[Instrucciones a seguir]: Edita las líneas de los registros desde la que contiene "599x775 pixels." hasta la que contiene "The height and", ambas incluidas. Reescríbelas sustituyendo "red asterisk" por "blue asterisk" y sin cambiar nada más.

[Datos registrados]:
::::::::::

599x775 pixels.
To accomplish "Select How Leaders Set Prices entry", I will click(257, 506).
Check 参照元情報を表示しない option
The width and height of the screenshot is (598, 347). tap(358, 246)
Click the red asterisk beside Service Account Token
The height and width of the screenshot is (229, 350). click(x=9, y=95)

::::::::::

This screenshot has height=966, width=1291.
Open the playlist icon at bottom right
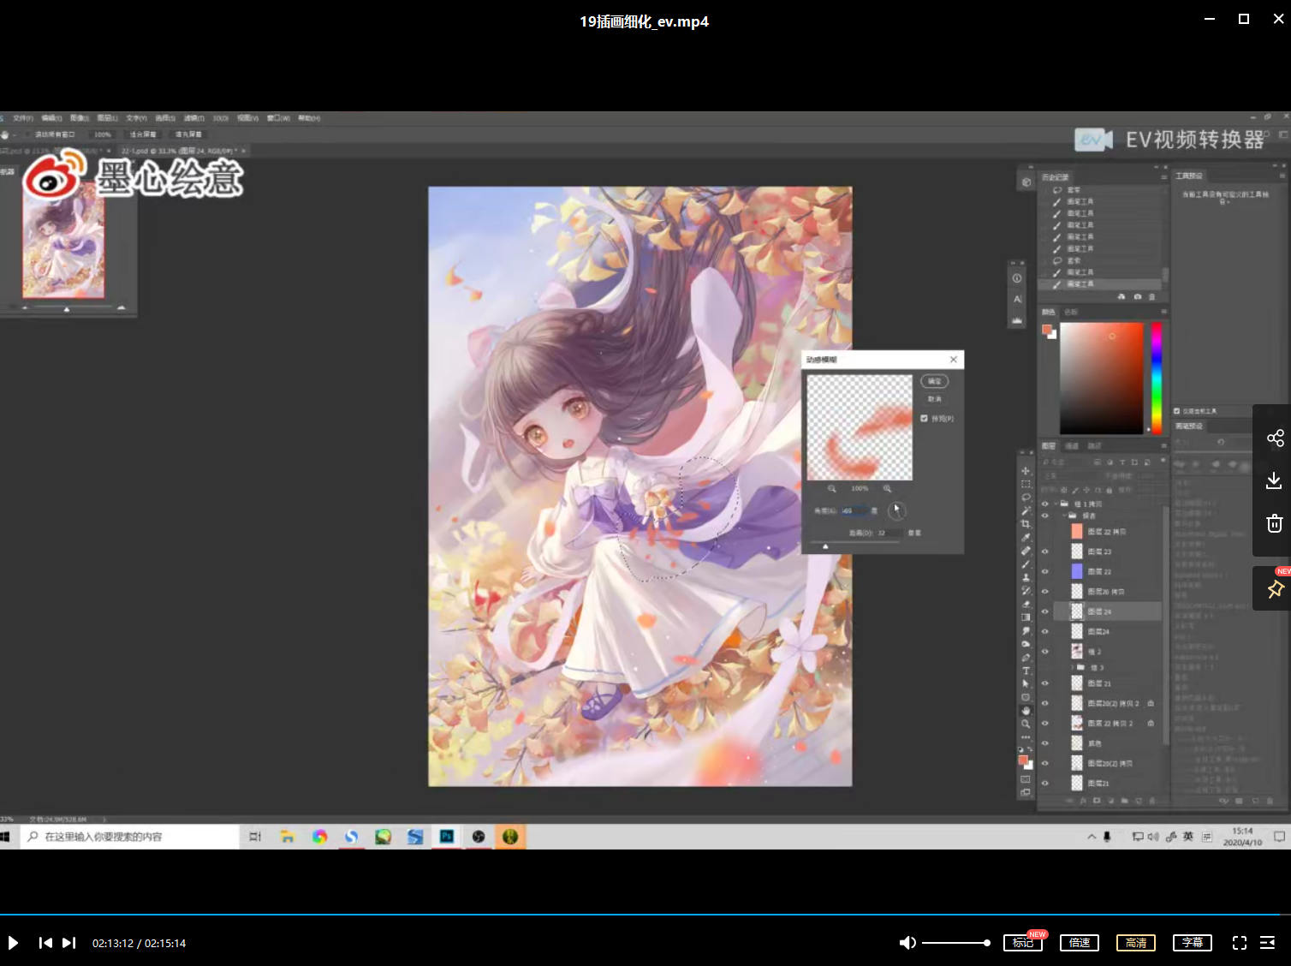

::::::::::

[Resultado del ejercicio]:
599x775 pixels.
To accomplish "Select How Leaders Set Prices entry", I will click(257, 506).
Check 参照元情報を表示しない option
The width and height of the screenshot is (598, 347). tap(358, 246)
Click the blue asterisk beside Service Account Token
The height and width of the screenshot is (229, 350). click(x=9, y=95)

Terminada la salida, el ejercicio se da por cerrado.